La problématique de la garantie financière est revenue quelques mois en arrière, voire même à la case départ.

Et Laurent Abitbol de prendre la parole pour poser la question : pourquoi le voyage est garanti, alors que ce n'est pas le cas pour l'achat d'une télé ou d'un frigo ?

APST : Mumtaz Teker, futur président ?

Au-delà du fait que les acteurs du tourisme ont l'argent des clients, avant de le dispatcher aux différents prestataires une fois le départ acté, Cédric Duagrdin de rebondir sur les propos du président de Marietton.

"Nous avons demandé au gouvernement pourquoi la garantie est illimitée ? Alors que tous les pays européens se posent la question, cela ne vaudrait-il pas le coup de retourner à la commission pour en parler ?" rétorque l'ancien manager de transition.

La réponse de l'exécutif n'a pas été vraiment celle espérée, puisque la France attend qu'un autre pays monte au créneau pour suivre le mouvement.

Sans passer par la case lobbying proposée par le patron lyonnais et évaluée à 400 000 euros par an, une autre solution est présentée.

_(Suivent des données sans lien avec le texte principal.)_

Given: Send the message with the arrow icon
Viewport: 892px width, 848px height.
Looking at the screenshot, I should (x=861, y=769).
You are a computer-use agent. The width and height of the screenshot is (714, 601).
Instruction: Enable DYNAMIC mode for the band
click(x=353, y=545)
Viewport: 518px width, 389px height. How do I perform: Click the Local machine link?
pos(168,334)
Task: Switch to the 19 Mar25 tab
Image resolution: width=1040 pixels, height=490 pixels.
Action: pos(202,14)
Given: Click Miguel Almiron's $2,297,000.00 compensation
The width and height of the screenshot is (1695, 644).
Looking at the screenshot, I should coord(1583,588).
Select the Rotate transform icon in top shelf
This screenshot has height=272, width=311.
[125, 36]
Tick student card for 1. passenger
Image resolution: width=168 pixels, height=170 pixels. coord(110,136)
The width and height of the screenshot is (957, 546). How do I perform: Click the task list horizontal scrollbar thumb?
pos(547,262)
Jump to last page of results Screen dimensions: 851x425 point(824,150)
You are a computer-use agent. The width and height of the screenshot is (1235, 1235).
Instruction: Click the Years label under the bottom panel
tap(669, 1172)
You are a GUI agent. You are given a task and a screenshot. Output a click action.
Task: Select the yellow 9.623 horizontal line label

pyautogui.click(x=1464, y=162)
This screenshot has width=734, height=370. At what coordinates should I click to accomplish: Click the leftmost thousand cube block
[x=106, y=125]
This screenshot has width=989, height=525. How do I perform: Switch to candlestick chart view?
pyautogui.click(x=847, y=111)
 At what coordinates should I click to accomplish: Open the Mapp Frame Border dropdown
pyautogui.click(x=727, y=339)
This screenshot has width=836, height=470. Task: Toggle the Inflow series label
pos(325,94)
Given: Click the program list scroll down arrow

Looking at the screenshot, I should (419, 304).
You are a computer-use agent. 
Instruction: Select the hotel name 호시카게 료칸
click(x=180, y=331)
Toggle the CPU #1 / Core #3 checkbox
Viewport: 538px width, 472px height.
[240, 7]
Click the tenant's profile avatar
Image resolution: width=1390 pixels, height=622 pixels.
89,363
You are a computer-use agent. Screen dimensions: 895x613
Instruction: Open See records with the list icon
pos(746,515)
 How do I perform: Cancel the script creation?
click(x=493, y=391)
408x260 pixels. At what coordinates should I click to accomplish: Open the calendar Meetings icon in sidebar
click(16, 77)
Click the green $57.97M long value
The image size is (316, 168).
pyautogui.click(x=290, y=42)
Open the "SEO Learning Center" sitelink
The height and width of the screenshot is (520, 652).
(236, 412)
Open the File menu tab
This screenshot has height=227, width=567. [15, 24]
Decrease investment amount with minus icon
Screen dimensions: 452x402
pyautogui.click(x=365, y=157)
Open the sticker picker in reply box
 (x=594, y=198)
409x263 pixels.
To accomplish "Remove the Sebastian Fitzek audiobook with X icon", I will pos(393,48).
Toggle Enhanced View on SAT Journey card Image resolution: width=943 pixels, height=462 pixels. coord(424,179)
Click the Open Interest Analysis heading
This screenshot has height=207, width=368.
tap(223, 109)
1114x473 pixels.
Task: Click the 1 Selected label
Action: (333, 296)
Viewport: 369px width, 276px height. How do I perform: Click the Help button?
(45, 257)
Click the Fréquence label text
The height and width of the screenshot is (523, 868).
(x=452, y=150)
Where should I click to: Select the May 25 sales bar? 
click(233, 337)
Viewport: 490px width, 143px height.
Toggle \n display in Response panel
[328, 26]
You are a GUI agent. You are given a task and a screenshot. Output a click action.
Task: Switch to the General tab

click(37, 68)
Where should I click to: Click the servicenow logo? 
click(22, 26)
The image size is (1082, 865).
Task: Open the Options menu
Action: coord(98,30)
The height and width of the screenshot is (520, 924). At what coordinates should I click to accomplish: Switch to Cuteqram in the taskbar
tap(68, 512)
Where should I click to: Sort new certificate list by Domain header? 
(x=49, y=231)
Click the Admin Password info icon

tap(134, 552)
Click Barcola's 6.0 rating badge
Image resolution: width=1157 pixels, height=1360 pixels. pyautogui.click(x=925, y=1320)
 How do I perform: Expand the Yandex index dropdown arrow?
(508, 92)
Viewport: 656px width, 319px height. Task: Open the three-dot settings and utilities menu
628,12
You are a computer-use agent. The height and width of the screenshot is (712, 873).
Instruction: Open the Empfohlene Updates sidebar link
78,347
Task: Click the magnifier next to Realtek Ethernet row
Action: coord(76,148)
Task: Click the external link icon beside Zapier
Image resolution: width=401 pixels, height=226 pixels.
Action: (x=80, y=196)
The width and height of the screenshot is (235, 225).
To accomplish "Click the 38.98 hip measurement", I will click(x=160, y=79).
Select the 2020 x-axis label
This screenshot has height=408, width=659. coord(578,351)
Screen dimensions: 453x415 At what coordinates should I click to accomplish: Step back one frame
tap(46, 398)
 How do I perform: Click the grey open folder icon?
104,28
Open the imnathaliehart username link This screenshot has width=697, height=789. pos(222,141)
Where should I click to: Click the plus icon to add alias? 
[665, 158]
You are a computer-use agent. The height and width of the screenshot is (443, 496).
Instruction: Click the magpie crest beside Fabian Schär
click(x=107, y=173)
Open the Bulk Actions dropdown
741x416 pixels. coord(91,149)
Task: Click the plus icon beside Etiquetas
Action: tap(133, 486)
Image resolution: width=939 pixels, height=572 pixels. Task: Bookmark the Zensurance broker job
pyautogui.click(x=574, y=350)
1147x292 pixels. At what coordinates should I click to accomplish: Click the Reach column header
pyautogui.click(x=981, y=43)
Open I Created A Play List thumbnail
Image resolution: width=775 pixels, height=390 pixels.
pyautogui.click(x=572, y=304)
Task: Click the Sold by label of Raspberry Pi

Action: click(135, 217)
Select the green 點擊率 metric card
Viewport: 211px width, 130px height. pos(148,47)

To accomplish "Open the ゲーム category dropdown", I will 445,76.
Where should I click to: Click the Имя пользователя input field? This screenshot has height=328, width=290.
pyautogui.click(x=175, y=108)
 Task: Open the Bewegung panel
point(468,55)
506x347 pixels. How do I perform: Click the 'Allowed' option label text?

"Au Canada, le problème de l'assurance et la réassurance ne se pose pas. Les fonds sont déposés sur un compte séquestre et n'appartiennent à personne tant que le voyage n'est pas réalisé," rapporte Emmanuel Foiry, le vice-président du SETO.

La solution a été étudiée en France pour les contre-garanties.

"Je connais bien la loi française sur les faillites, le compte séquestre est utilisé en cas de redressement judiciaire, donc personne ne sera protégé en France. Ce n'est pas duplicable.

Pour cela, il faudra donc sortir les OVS de la loi contre les faillites, pour rédiger un règlement spécial les concernant,
" éclaire Cédric Dugardin.

A cela vous ajoutez, que les professionnels du tourisme ont besoin de fonds de roulement pour faire tourner leurs boutiques et vous comprendrez que le compte séquestre est sans doute une solution au Canada, mais c'est le Pérou pour la France.

Pour en revenir au quotidien et à un sujet que l'industrie peut contrôler, les statuts de l'APST ont été approuvés et votés, il ne manque seulement que la signature des ministres. Cette dernière pourrait intervenir avant fin juin.

Avant de refermer le débat sur l'association, René-Marc Chikli a pris le micro pour faire une déclaration à l'audience.

"Si jamais tu (Alix Philipon) ne te représentes pas à la présidence, nous souhaiterions une personne qui a le même reflet, donc en mesure de parler à toute la profession."

Mumtaz Teker serait l'heureux élu choisi par le SETO pour prendre le poste de président de l'APST. D'autres acteurs sont prêts à pousser aussi leurs candidats...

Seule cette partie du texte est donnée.